Hi, I’m Louis! I’m a technical AI safety researcher and recent Oxford MCompSciPhil graduate from Hertford College.

News

I have been offered MATS 9.1 extension funding for six months to continue my work with [Victoria Krakovna]!
- Over the course of the main programme (Jan-Mar), I’ve pivoted from thinking directly about evaluation awareness to building an automated scaffold for carrying out ‘science of evals’ work, which I plan to continue (and hopefully make use of!) in the extension programme.
Alongside this, I will start the agentic monitoring project funded through UK AISI’s [Alignment Project] grant, collaborating with [Tyler Tracy] and others at [Redwood Research].

About me

In my research, I have a broad range of interests, spanning the science of evaluations, AI control protocols, and scheming models.
- My previous work includes elements of game theory, multi-agent risks, corrigibility, and active learning.
I’m also a committee member of OAISI, the [Oxford AI Safety Initiative]; my priority is to build a welcoming, kind, and collaborative AI safety community here in Oxford.
- [Please reach out] if you want to talk about what AI safety is / what you might want to work on / how OAISI might be able to help you.
Aside from academic work, I’m pretty musical: I play bass in a couple bands, noodle on guitar and keys (from when I used to write my own songs), and secretly would love to make a career out of playing music. Alternate career paths for me would also include teaching and doing outreach!
Some of my loves include [video/board] games and puzzles of all kinds, Japanese food (part of my heritage), continental philosophy, Arsenal FC (COYG), and most of all my lovely fiancée :)
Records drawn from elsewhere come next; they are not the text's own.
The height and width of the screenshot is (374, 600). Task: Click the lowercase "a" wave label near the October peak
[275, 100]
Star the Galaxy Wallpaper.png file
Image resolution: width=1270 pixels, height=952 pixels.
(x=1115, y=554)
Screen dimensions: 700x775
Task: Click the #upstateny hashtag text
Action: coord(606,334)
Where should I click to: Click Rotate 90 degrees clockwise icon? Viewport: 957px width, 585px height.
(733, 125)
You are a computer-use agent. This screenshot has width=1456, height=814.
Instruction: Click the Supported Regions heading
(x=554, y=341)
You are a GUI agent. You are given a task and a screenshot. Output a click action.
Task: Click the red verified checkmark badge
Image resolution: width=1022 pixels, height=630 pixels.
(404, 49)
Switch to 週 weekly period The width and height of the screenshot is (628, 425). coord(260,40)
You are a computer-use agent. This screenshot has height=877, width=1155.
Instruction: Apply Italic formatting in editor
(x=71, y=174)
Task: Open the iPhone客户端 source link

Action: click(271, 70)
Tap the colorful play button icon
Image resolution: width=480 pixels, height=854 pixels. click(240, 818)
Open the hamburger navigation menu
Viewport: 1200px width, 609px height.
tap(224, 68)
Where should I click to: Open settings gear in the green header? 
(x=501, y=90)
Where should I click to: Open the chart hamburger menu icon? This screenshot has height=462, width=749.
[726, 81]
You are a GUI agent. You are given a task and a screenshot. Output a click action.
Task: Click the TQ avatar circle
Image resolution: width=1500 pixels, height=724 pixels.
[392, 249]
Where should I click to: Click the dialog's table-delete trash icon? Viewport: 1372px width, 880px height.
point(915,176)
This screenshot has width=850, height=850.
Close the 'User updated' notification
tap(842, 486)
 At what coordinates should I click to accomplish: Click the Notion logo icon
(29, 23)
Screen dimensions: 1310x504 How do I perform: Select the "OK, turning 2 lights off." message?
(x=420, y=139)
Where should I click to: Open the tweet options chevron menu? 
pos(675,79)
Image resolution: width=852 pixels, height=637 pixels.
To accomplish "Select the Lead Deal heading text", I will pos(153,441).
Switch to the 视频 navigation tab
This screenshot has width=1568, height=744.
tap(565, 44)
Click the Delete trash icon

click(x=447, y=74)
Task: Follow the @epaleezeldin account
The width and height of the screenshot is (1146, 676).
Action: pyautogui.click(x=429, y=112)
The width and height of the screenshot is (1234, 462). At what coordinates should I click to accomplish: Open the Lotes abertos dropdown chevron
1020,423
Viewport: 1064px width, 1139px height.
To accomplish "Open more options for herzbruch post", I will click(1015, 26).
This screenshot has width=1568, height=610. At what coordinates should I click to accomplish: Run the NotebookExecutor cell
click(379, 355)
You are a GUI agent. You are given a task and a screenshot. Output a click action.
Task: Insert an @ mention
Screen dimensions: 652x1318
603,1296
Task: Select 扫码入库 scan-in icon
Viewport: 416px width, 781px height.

Shoot me an email if you want to talk - I’m (usually!) quick to respond and I enjoy talking to new people! Get in touch via [[email protected]]

My work

… in order of recency…

A Framework for Eval Awareness [2026] (supervised by [Victoria Krakovna])
- Setting out a conceptual framework under which the key research directions in evaluation awareness can be delineated and understood. This [blog post] was the result of the first three weeks of MATS 9.0, where I developed this framing to help me identify promising and neglected research directions for mitigating eval gaming.
Agentic Monitoring for AI Control [2025] (supervised by [Tyler Tracy])
- An initial investigation into the extent to which trusted monitors benefit from opportunities to be agentic. See my [blog post] for an introduction to the research direction alongside some initial results and discussion.
Cooperation and Control in Markov Delegation Games [2025] (supervised by [Lewis Hammond] and [Oly Sourbut])
- Formalising these two key dimensions along which multi-agent delegation games can produce bad outcomes for humans. This was carried out as part of my Master’s year at Oxford; see my [report]. [Note: I’d be keen to finish this work some day and turn it into a workshop paper!]
Model Models: Simulating a Trusted Monitor [2025]
- Can an untrusted model predict how a trusted monitor will score its solutions? This was part of the Apart Research [AI Control Hackathon] in March 2025; see the [project page] containing a report and the codebase.
Games for AI Control [2024-5] (in collaboration with [Charlie Griffin]; supervised by [Alessandro Abate] and [Buck Shlegeris])
- Introducing a game-theoretic model for AI Control settings. See the [paper] and [blog post].
Towards shutdownable agents via stochastic choice [2024] (supervised by [Elliott Thornley])
- Working on a proposal to solve the corrigibility problem by training agents to have incomplete preferences. I briefly worked on this project through the [Future Impact Group] programme; you can see the resulting [paper] which was accepted to [TAIS 2025].
Tall Tales at Different Scales: Evaluating Scaling Trends For Deception In Language Models [2023] (supervised by [Francis Rhys Ward])
- Investigating the extent to which belief consistency and deceptive behaviour scale with model size. I began working on this project through the AI Safety Hub Labs programme (now [LASR Labs]). See our [blog post] and a [follow-up paper].